Task brief: Copy out each line of the material below that holds the string "agent".

--------------------------------------------------

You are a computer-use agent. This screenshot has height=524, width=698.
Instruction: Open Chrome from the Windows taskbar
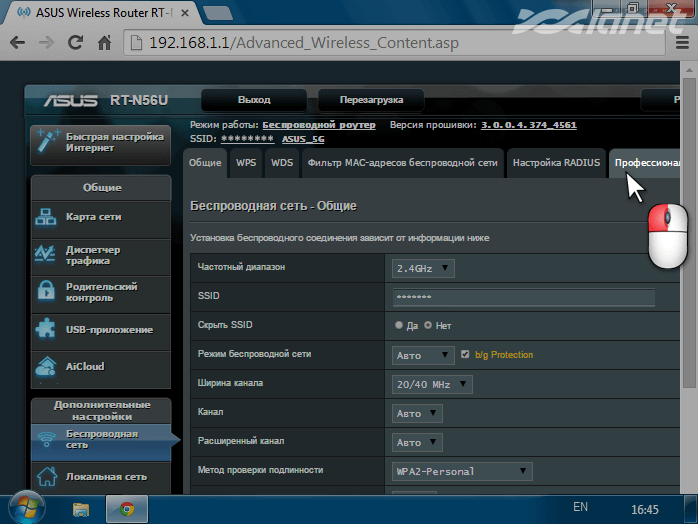[127, 509]
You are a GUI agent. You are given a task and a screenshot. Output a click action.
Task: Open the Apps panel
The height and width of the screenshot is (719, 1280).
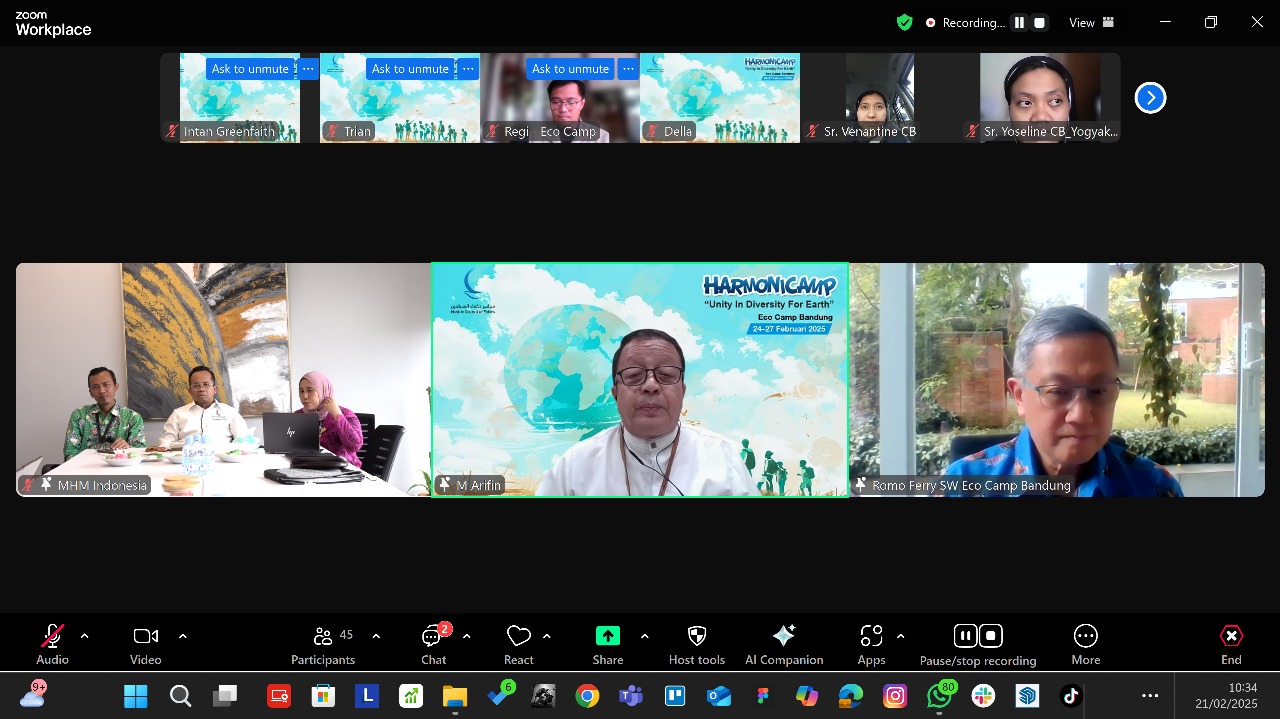click(x=871, y=644)

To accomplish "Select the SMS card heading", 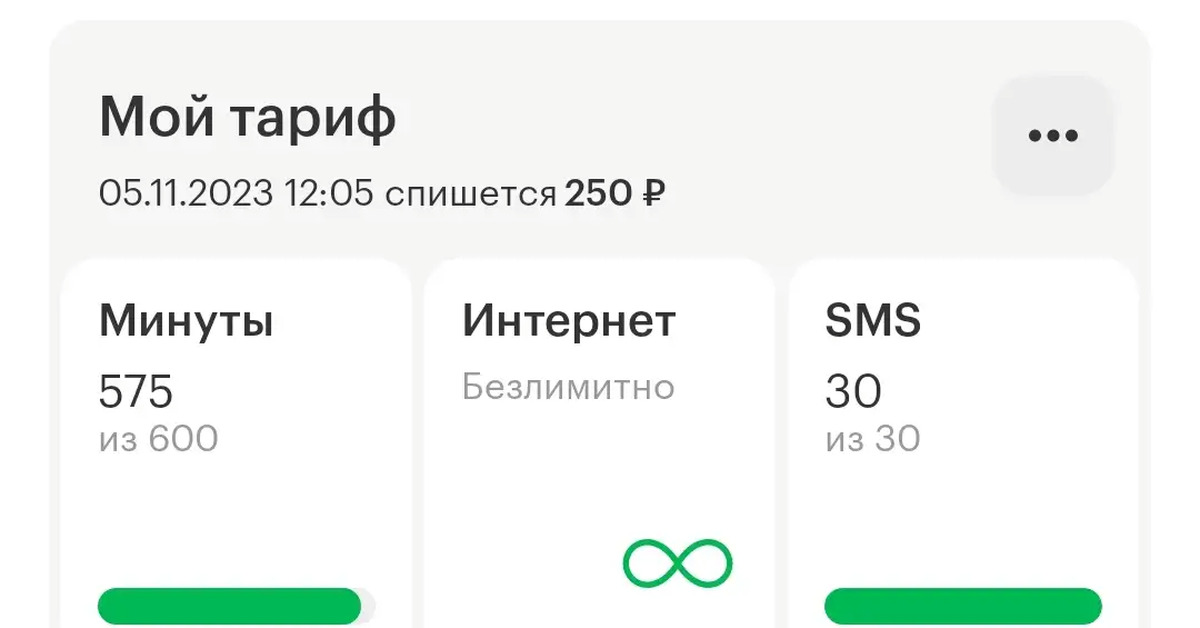I will click(x=873, y=322).
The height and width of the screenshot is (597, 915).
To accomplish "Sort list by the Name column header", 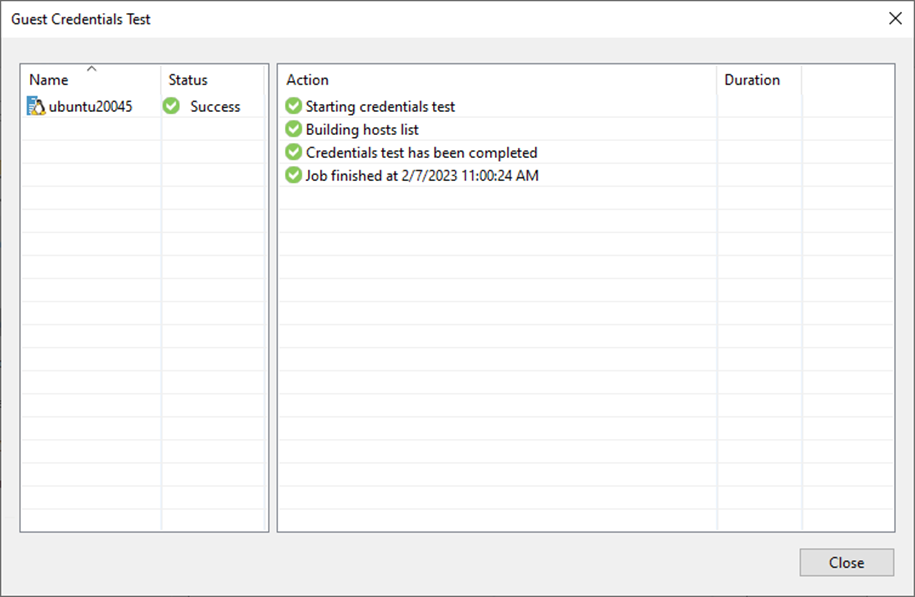I will (x=50, y=80).
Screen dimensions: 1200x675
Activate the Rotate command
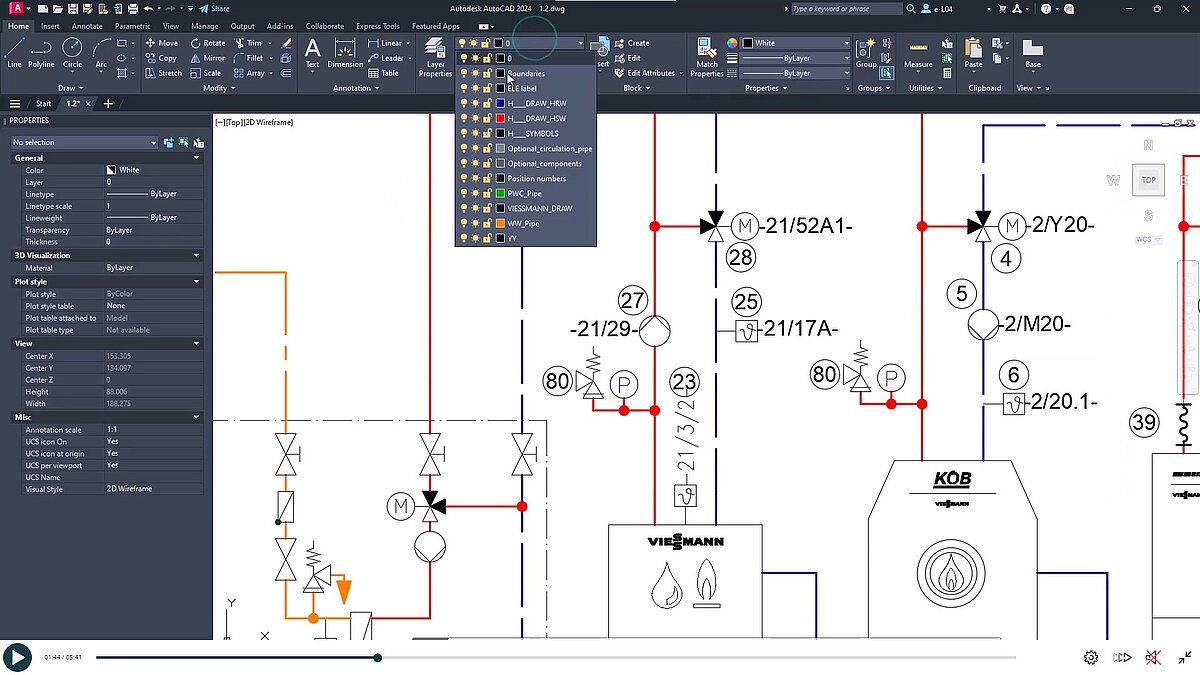click(x=209, y=42)
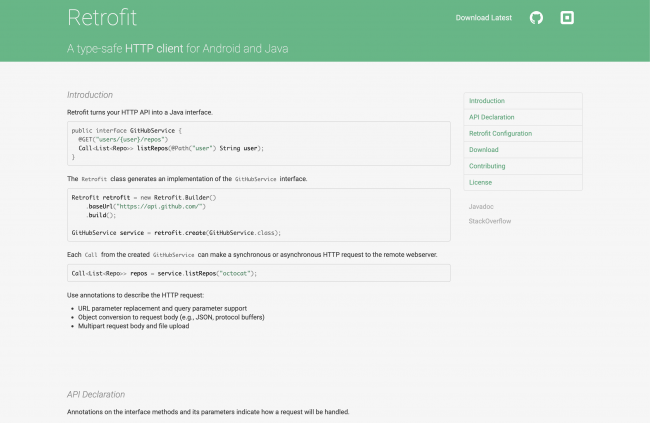This screenshot has width=650, height=423.
Task: Click the tagline 'HTTP client' text
Action: [x=154, y=49]
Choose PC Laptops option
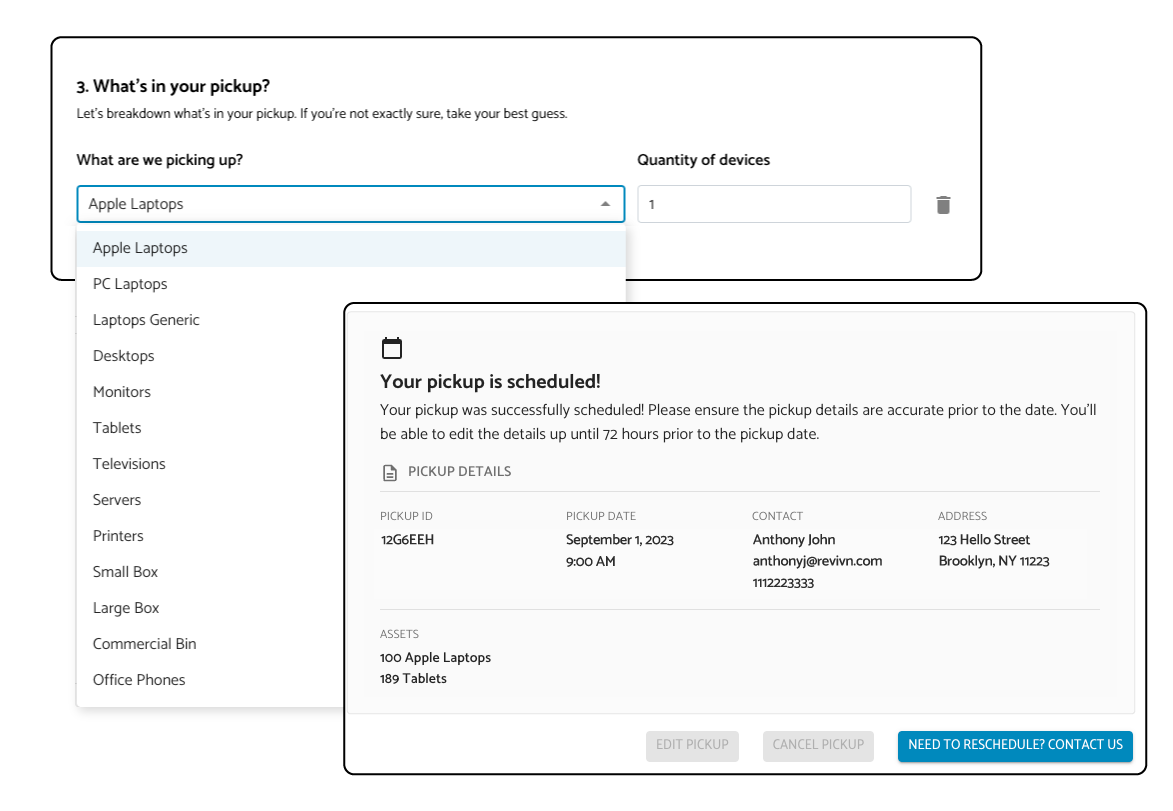The image size is (1173, 811). pyautogui.click(x=130, y=284)
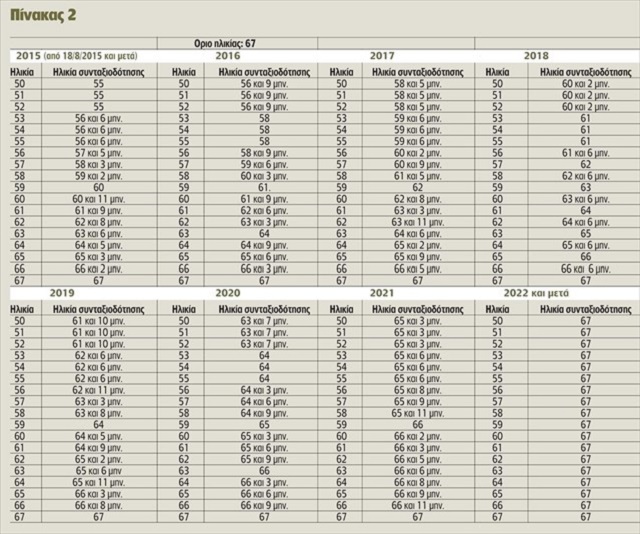640x534 pixels.
Task: Click the "61." cell in the 2016 column
Action: [x=264, y=187]
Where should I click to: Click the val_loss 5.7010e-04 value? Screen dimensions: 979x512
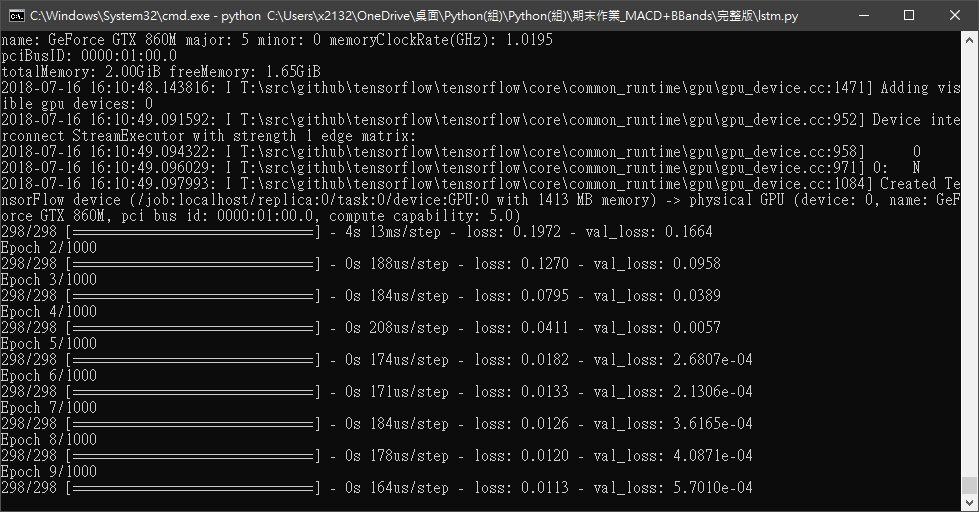click(712, 488)
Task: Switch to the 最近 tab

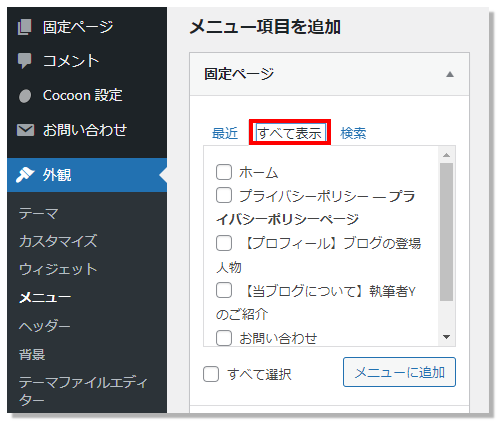Action: click(225, 133)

--------------------------------------------------

Written answer:
You are a computer-use agent. This screenshot has height=524, width=698.
You are a GUI agent. You are given a task and a screenshot. Output a click action.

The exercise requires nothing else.